I temi trattati sono vari: l’alienazione mentale, il rapporto con la madre, l’oppressione della scuola, un padre morto in guerra, i traumi infantili e psicologici, l’orrore della guerra e della dittatura. L’album esplora da diverse angolazioni la vita di Pink personaggio fittizio, nel quale è riscontrabile la storia e la vita dello stesso Waters ma anche del fondatore del gruppo Syd Barret. Nel disco è contenuta una feroce critica alla società occidentale che controlla mentalmente i suoi figli in una sorta di massificazione generale che li conduce alla sottomissione, alla guerra, alla violenza e la sopraffazione. Opera nata principalmente nella mente di Roger Waters, l’album si fregia di alcune zampate chitarristiche di David Gilmour immortalate in Confortly numb che contiene -secondo molti critici musicali- uno degli assoli più belli di tutti i tempi.

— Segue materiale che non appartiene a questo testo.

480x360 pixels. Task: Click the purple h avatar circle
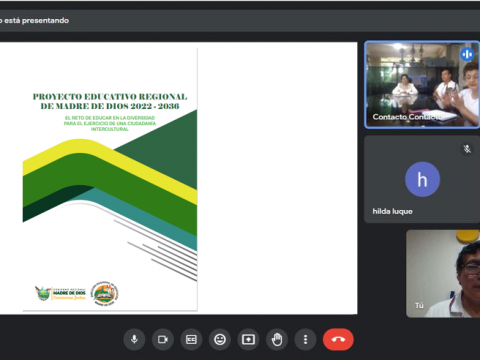pos(422,179)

Ma è superfluo parlare ancora del contenuto del disco visto che sono stati spesi fiumi di parole attinenti anche il film di Alan Parker e la mastodontica tournée che seguì la pubblicazione dell’album.
Roger Waters disse alcuni anni dopo che non avrebbe più suonato le canzoni del disco a meno che non fosse caduto il Muro di Berlino, anche se nel disco per la verità non si fa cenno della divisone della città di Berlino.

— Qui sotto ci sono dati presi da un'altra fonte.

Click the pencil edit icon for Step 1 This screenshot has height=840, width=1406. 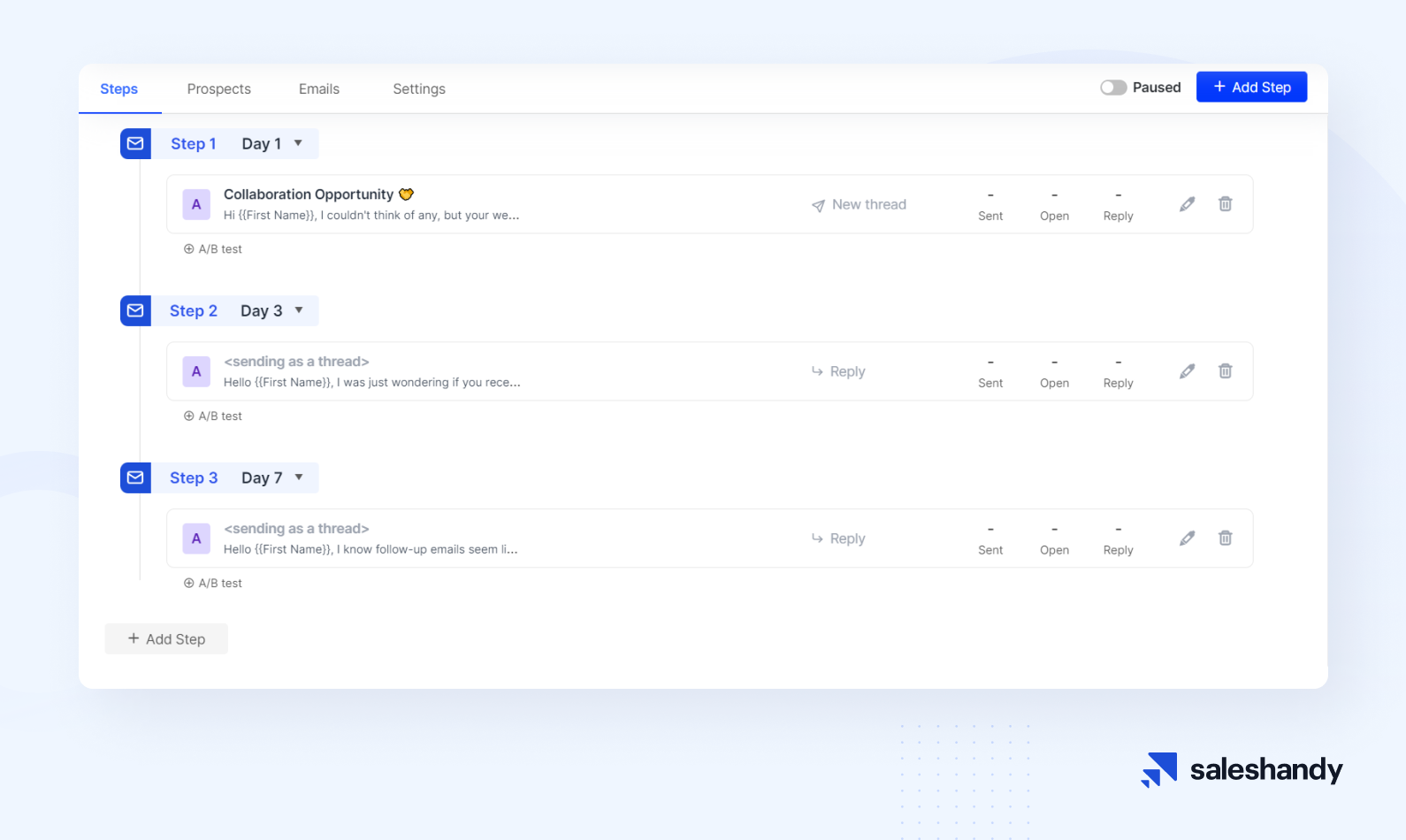[x=1187, y=204]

Incredibile ma vero, nel novembre 1989 con la disgregazione politica del Blocco dell’Est, il muro crollò letteralmente. Segui un concerto il 21 luglio 1990 di Waters a Berlino. In quel periodo le sorti dell’umanità sembravano cambiare in meglio. La definizione di “nuovo ordine mondiale” faceva presagire una diminuzione dei conflitti e della tensione politica che aveva caratterizzato la storia mondiale dal 1945 in poi. Gli accadimenti che seguirono spazzarono poco dopo le ottimistiche previsioni. Guerre, terrorismo, genocidi, conflitti etnici, hanno insanguinato il pianeta in misura anche maggiore rispetto al periodo della Guerra Fredda. Lo stesso Waters ha preso posizione – suscitando aspre polemiche come è sua caratteristica- sulle guerre Russo/Ucraina e in Medio Oriente in atto ancora oggi. Conflitti che hanno conseguenze nefaste per milioni di persone e che fanno temere per un allargamento della guerra ad altri paesi.

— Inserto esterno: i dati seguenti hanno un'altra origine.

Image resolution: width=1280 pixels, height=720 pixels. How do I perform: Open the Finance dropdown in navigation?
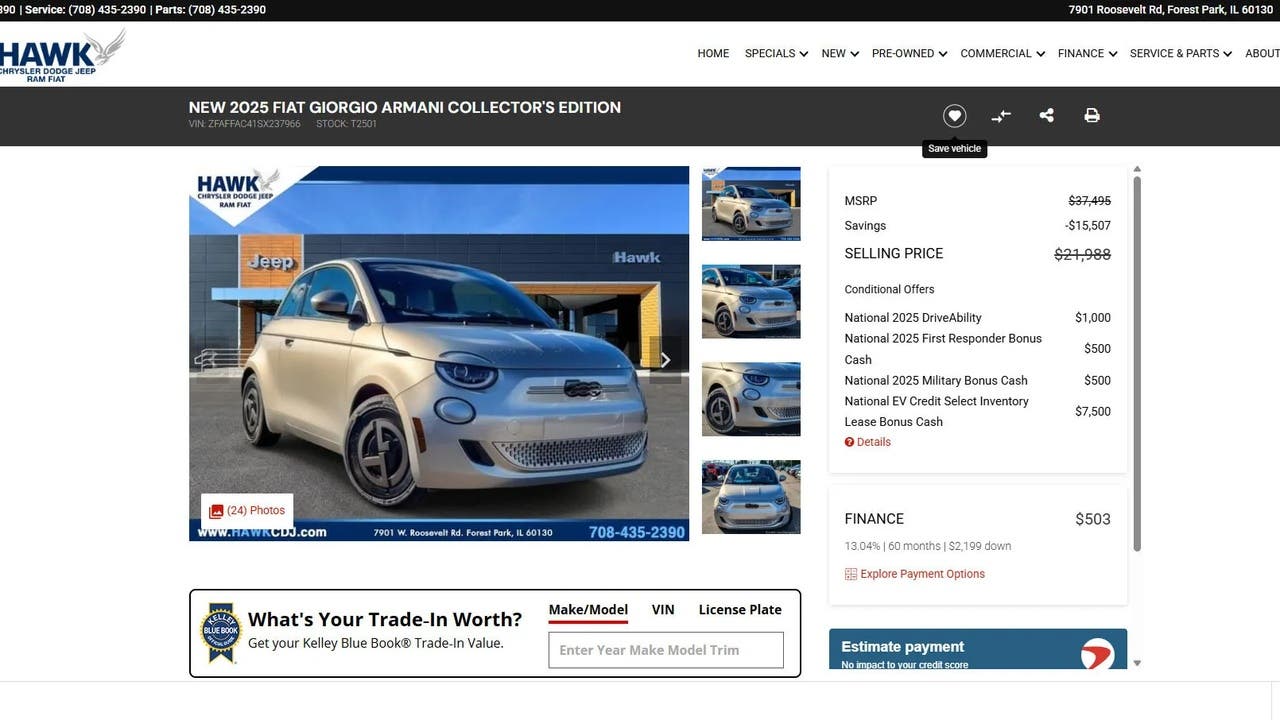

Ma non solo. Nel 2020 si contavano 70 muri nel mondo: 40 mila chilometri di recinzioni, quanto basta per coprire l’intera circonferenza della Terra secondo i calcoli di Elizabeth Vallet dell’Università di Montreal. Al tempo della composizione di The Wall erano “solo” undici. Ventidue sono stati eretti tra il 2001 e il 2009. E ben 30 dal 2009 al 2019!
Insomma, gli allegorici martelli rossi e neri del celebre video di Another brik in the wall che marciavano in maniera simmetrica e organizzata per abbattere il muro bianco, oggi avrebbero essenzialmente ancora molto da fare e questa volta i mattoni probabilmente rimarrebbero saldi e tutti al loro posto.